### YOUR TASK
Transcribe only part of the material below: the lines from the one containing "Screen dimensions: 1200x462" through the one containing "You are a computer-use agent. 1393x725", inclusive, exactly as written.
--- DATA TO EXAMINE Enclosed Below ---
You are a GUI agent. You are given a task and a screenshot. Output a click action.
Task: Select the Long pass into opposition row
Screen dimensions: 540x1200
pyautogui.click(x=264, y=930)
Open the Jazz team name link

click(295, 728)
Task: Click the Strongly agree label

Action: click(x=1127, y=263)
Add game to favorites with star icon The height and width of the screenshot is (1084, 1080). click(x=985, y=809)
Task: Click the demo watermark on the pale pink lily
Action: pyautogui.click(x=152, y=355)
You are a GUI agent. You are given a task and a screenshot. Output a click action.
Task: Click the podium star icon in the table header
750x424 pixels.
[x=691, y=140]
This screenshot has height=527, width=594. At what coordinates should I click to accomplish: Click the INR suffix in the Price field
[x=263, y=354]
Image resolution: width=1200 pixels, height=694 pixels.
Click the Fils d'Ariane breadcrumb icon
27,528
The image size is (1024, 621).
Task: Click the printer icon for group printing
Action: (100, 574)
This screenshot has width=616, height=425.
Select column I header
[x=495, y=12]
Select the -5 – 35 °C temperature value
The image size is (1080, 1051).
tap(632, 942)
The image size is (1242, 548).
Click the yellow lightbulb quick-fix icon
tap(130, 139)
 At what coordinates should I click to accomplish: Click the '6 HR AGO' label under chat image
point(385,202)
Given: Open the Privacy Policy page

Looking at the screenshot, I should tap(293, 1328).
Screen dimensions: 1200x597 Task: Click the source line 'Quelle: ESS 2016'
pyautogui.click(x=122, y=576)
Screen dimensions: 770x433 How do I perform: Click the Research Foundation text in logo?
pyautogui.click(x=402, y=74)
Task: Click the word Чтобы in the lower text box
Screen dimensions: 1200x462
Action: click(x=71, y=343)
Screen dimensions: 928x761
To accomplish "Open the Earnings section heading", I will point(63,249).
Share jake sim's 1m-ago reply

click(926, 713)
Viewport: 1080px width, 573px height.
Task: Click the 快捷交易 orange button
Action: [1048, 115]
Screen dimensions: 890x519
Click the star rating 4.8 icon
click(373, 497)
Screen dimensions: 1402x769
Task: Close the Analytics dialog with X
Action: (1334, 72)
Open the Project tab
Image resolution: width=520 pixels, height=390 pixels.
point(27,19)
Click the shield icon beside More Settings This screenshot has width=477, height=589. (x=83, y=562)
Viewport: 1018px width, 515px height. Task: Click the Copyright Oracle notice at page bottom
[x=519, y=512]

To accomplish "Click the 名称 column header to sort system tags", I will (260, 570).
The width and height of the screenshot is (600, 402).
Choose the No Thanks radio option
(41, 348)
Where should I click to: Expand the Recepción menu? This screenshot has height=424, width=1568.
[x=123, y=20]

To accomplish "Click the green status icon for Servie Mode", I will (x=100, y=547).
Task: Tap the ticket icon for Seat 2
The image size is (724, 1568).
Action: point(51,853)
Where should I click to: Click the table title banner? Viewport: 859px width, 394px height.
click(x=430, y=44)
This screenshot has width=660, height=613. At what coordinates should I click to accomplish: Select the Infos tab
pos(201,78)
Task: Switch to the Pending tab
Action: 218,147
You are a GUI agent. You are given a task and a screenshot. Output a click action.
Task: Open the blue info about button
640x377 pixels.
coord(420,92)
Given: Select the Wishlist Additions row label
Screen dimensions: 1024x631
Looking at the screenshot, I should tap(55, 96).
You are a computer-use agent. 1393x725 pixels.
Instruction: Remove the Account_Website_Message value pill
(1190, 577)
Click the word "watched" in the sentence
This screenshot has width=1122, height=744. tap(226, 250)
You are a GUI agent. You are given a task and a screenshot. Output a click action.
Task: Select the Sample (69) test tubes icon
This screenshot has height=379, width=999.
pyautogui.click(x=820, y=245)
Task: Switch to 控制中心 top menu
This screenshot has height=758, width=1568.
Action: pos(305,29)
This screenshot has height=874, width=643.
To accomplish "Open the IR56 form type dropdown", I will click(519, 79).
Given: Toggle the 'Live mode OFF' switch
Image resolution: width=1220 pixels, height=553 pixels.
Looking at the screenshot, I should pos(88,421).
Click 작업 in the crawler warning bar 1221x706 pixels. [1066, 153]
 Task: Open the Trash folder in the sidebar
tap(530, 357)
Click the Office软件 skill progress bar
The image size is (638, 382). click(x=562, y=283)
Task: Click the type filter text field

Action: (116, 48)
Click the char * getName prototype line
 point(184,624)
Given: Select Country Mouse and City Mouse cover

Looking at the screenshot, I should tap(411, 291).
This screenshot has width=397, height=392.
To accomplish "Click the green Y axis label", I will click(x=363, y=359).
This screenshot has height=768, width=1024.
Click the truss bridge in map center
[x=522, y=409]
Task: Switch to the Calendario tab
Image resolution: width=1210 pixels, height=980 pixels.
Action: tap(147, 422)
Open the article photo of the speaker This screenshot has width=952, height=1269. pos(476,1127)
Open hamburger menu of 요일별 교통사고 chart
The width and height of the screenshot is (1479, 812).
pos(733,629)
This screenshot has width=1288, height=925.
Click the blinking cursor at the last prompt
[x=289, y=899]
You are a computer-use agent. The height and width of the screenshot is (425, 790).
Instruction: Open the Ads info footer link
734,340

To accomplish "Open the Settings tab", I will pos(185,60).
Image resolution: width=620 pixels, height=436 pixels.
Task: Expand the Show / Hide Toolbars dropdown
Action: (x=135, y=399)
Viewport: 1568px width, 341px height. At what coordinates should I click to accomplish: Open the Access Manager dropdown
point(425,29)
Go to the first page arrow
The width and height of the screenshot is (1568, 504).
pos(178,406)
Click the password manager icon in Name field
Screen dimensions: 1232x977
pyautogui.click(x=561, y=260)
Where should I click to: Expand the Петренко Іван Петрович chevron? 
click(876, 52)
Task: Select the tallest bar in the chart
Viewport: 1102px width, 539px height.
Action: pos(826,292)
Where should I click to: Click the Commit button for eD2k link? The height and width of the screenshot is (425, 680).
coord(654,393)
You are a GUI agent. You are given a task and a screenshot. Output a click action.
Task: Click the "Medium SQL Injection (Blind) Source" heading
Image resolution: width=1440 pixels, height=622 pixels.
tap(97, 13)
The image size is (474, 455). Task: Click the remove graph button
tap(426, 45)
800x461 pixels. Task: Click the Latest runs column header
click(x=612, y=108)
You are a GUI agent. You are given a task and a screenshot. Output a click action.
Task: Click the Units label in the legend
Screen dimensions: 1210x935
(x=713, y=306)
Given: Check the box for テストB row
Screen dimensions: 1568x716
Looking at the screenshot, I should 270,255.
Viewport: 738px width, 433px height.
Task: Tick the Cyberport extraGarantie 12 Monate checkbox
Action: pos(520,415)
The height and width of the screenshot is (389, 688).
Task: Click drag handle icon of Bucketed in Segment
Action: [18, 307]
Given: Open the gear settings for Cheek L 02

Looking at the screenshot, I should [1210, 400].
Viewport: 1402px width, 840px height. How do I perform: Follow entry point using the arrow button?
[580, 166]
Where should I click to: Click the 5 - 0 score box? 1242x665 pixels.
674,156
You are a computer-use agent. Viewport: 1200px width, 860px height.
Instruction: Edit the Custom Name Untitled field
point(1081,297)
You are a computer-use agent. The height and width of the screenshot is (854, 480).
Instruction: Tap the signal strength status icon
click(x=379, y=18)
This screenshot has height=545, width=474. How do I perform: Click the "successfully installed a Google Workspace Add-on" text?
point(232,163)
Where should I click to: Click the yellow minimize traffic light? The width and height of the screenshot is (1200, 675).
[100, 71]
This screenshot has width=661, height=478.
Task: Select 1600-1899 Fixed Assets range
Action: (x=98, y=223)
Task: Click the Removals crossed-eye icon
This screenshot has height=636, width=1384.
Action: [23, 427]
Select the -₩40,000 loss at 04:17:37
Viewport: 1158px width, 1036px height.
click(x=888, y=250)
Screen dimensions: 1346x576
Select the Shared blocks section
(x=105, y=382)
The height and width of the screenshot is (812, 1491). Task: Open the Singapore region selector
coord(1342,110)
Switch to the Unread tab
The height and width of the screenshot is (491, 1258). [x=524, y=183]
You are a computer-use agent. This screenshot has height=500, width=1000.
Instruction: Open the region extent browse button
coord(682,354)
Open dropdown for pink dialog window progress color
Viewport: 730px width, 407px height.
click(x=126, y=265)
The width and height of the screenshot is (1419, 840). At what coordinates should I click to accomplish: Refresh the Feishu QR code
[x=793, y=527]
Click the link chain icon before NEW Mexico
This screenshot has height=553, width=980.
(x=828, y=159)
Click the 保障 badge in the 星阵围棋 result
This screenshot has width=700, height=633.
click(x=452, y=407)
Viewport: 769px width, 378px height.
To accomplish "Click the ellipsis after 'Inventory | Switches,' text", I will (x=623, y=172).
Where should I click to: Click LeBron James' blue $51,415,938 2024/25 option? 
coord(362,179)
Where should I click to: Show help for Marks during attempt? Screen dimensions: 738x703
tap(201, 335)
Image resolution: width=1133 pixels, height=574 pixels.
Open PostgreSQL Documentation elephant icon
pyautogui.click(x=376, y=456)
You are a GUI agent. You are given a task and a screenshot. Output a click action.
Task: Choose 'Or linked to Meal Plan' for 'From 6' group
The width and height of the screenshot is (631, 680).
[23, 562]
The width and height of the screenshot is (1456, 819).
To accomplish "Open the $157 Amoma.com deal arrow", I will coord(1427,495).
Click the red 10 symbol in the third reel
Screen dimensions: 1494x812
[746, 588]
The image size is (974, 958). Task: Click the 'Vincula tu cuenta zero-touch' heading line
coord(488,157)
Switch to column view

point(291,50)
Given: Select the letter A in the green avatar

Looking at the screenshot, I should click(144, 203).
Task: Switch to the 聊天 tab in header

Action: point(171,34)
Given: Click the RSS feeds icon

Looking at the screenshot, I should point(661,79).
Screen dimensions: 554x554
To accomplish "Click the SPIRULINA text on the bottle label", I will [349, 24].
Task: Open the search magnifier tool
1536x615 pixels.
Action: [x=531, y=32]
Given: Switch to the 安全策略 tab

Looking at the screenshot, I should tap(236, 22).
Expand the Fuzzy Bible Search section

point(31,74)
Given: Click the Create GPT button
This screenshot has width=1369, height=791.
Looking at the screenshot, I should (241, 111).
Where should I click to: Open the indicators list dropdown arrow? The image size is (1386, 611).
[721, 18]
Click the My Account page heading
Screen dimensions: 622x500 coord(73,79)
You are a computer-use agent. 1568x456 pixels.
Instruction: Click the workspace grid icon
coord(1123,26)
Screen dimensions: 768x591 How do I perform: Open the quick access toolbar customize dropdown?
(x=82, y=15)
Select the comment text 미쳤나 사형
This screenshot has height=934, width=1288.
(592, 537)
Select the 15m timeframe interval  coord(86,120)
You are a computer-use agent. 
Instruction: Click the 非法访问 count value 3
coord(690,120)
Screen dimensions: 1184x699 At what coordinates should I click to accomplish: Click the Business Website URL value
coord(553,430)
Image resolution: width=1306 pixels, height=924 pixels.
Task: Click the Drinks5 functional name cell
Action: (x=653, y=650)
--- End of Enclosed DATA TO EXAMINE ---
### SOLUTION TO THE EXERCISE
Screen dimensions: 1200x462
Action: click(x=71, y=343)
Screen dimensions: 928x761
To accomplish "Open the Earnings section heading", I will point(63,249).
Share jake sim's 1m-ago reply

click(926, 713)
Viewport: 1080px width, 573px height.
Task: Click the 快捷交易 orange button
Action: [1048, 115]
Screen dimensions: 890x519
Click the star rating 4.8 icon
click(373, 497)
Screen dimensions: 1402x769
Task: Close the Analytics dialog with X
Action: (1334, 72)
Open the Project tab
Image resolution: width=520 pixels, height=390 pixels.
point(27,19)
Click the shield icon beside More Settings This screenshot has width=477, height=589. (x=83, y=562)
Viewport: 1018px width, 515px height. Task: Click the Copyright Oracle notice at page bottom
[x=519, y=512]

To accomplish "Click the 名称 column header to sort system tags", I will (260, 570).
The width and height of the screenshot is (600, 402).
Choose the No Thanks radio option
(41, 348)
Where should I click to: Expand the Recepción menu? This screenshot has height=424, width=1568.
[x=123, y=20]

To accomplish "Click the green status icon for Servie Mode", I will (x=100, y=547).
Task: Tap the ticket icon for Seat 2
The image size is (724, 1568).
Action: point(51,853)
Where should I click to: Click the table title banner? Viewport: 859px width, 394px height.
click(x=430, y=44)
This screenshot has width=660, height=613. At what coordinates should I click to accomplish: Select the Infos tab
pos(201,78)
Task: Switch to the Pending tab
Action: 218,147
You are a GUI agent. You are given a task and a screenshot. Output a click action.
Task: Open the blue info about button
640x377 pixels.
coord(420,92)
Given: Select the Wishlist Additions row label
Screen dimensions: 1024x631
Looking at the screenshot, I should tap(55, 96).
You are a computer-use agent. 1393x725 pixels.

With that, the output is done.